*Exercise description:* When you transcribe the entries below, keep the wording exact and omit the pictures.

*Source information:*
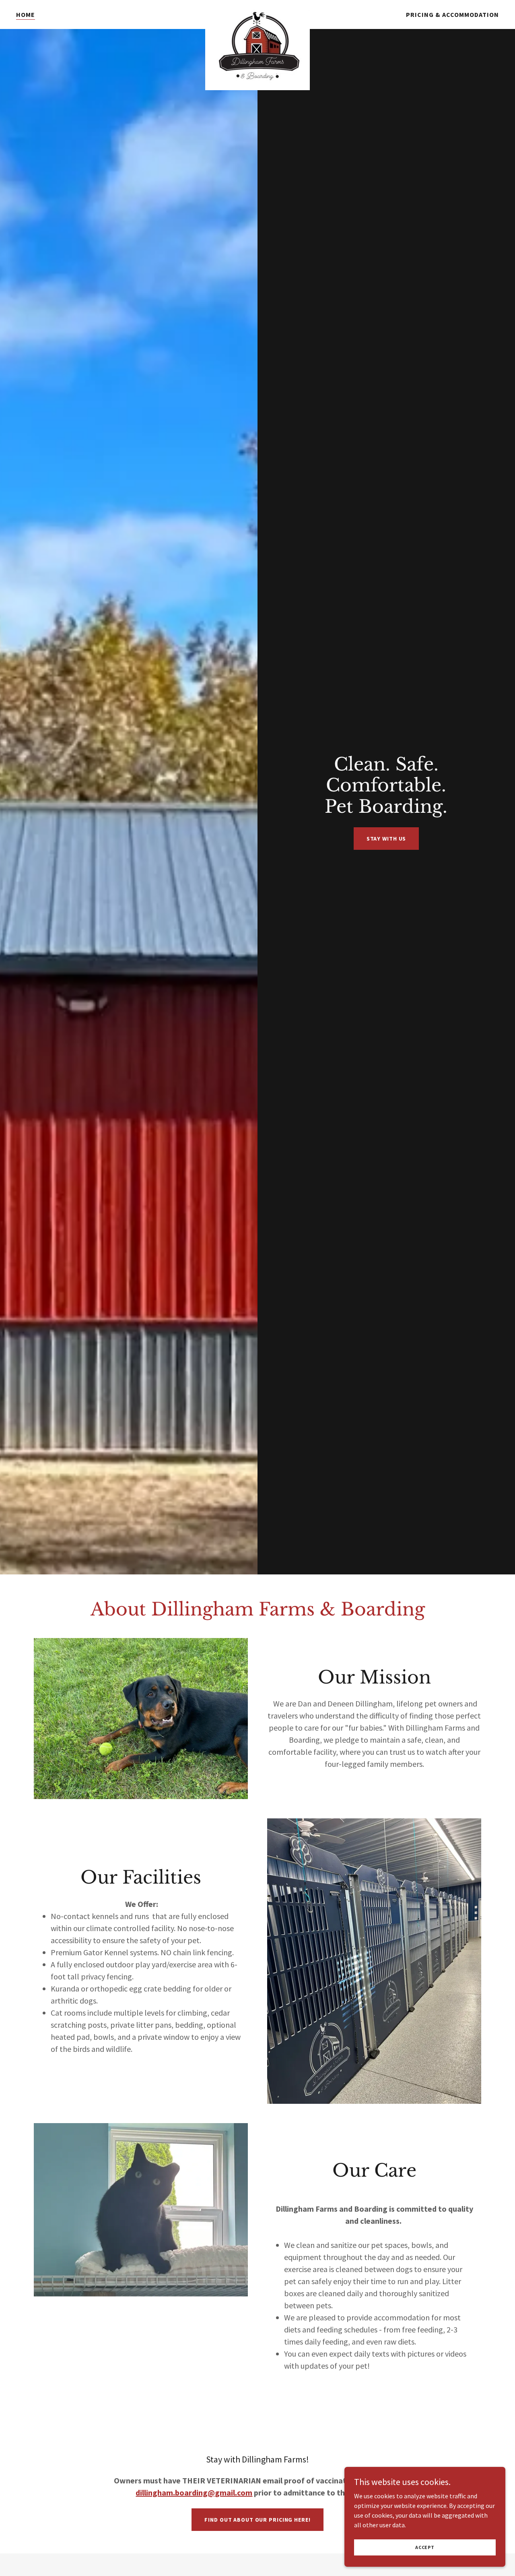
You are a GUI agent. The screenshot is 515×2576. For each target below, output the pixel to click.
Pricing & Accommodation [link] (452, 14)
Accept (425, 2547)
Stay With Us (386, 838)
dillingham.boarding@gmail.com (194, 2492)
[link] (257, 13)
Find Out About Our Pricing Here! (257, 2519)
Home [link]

*Solution:*
You are a GUI agent. The screenshot is 515×2576. For each target below, output the pixel to click.
Pricing & Accommodation [link] (452, 14)
Accept (425, 2547)
Stay With Us (386, 838)
dillingham.boarding@gmail.com (194, 2492)
[link] (257, 13)
Find Out About Our Pricing Here! (257, 2519)
Home [link]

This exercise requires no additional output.